Aucune certitude quant à l’immunité
Car l’autre enseignement de l’étude genevoise est qu’il existe un fossé entre les cas confirmés, ceux remontés dans les statistiques journalières, et les estimations données par les tests sérologiques. Le 22 avril, le canton dénombrait ainsi 4670 cas d’après la plateforme Corona-data, un chiffre à mettre en regard des quelque 27 000 cas que représenteraient les 5,5% de l’enquête genevoise. Certes, au début de l’épidémie, seuls les cas hospitalisés les plus graves étaient testés. L’écart s’explique donc en partie par la politique de dépistage adoptée. Mais il souligne l’immensité du travail qui reste à abattre. «Cela signifie que l’on a diagnostiqué un cas sur cinq, autrement dit qu’il va falloir considérablement augmenter notre capacité à tester si l’on veut bloquer la propagation du virus après le déconfinement», note Didier Trono.

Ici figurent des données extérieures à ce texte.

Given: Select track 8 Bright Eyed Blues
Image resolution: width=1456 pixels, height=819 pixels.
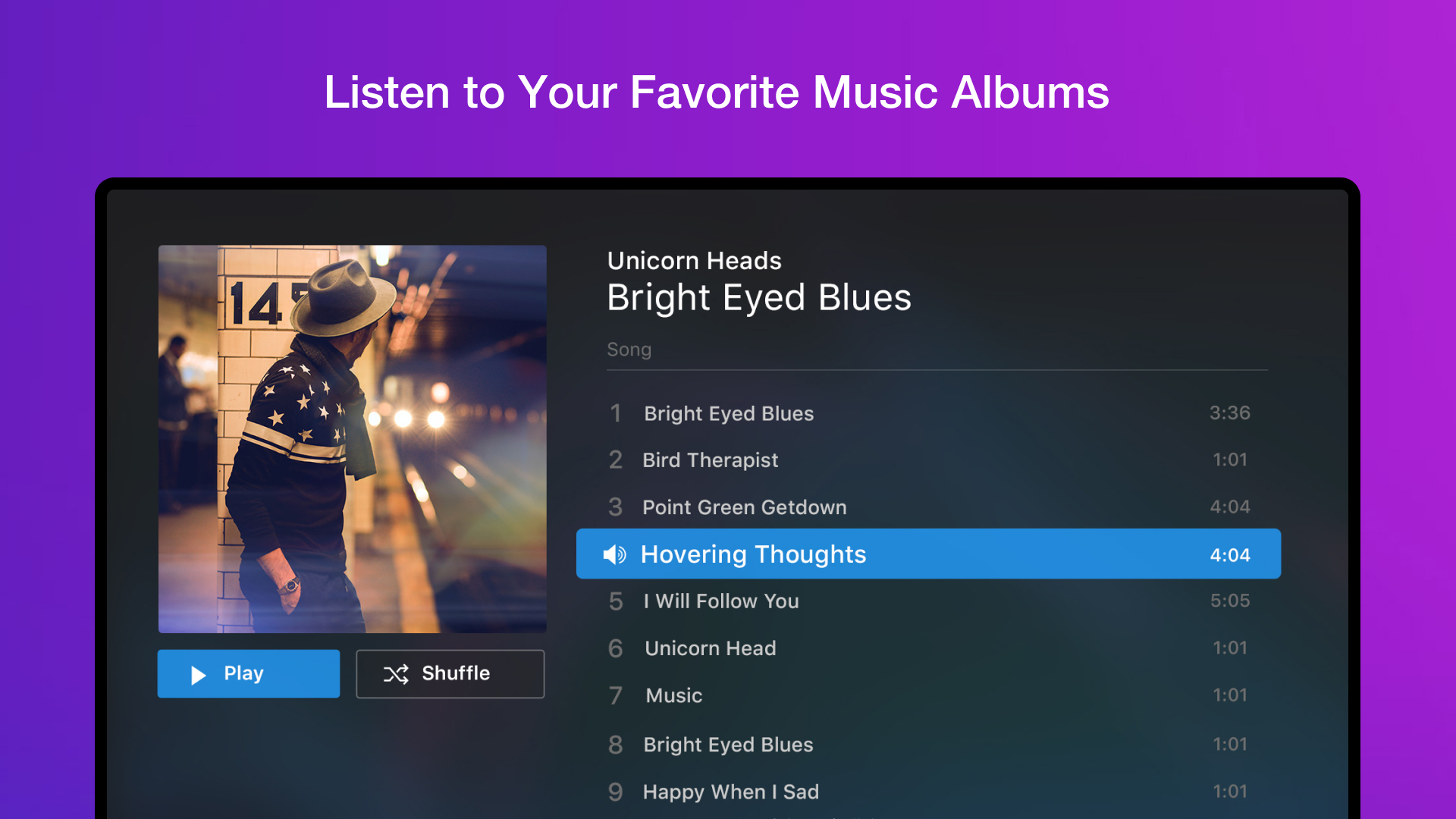Looking at the screenshot, I should tap(728, 745).
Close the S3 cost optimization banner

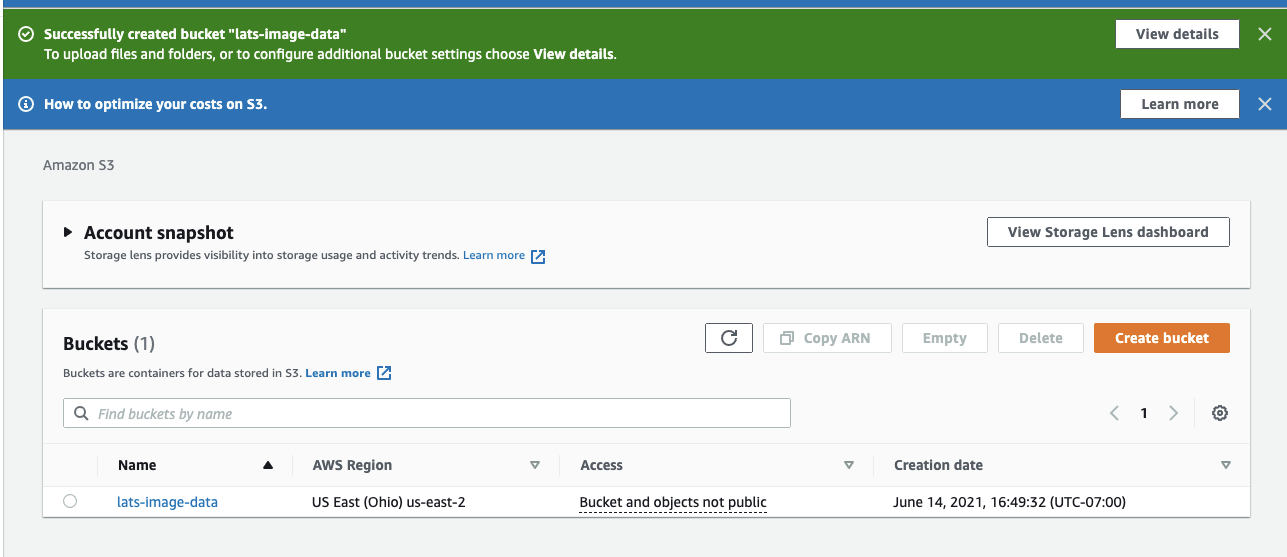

Autre point souligné dans le communiqué des HUG, l’étude «ne permet pas de conclure à une immunité totale ou partielle contre le [virus]». En d’autres termes, on ne sait pas si les personnes possédant ces anticorps sont bien protégées contre le SARS-CoV-2, et si oui, pour combien de temps, étant donné que les anticorps circulant dans le sang diminuent en nombre au fil du temps.
Un premier élément de réponse pourrait venir de tests in vitro, dits de séroneutralisation, qui consistent à détecter et quantifier les anticorps spécifiques du coronavirus dans un échantillon de sérum, ce qui aide à déterminer le seuil d’anticorps en dessous duquel le virus peut à nouveau infecter des cellules. «Mais ce qui fera véritablement foi sera le suivi sur le long terme des personnes ayant développé ces anticorps, ce qui permettra de constater au bout de combien de temps elles retombent éventuellement malades du Covid-19», détaille Silvia Stringhini. Une enquête qui nécessitera plusieurs mois au bas mot, et qui est en cours d’élaboration à Genève.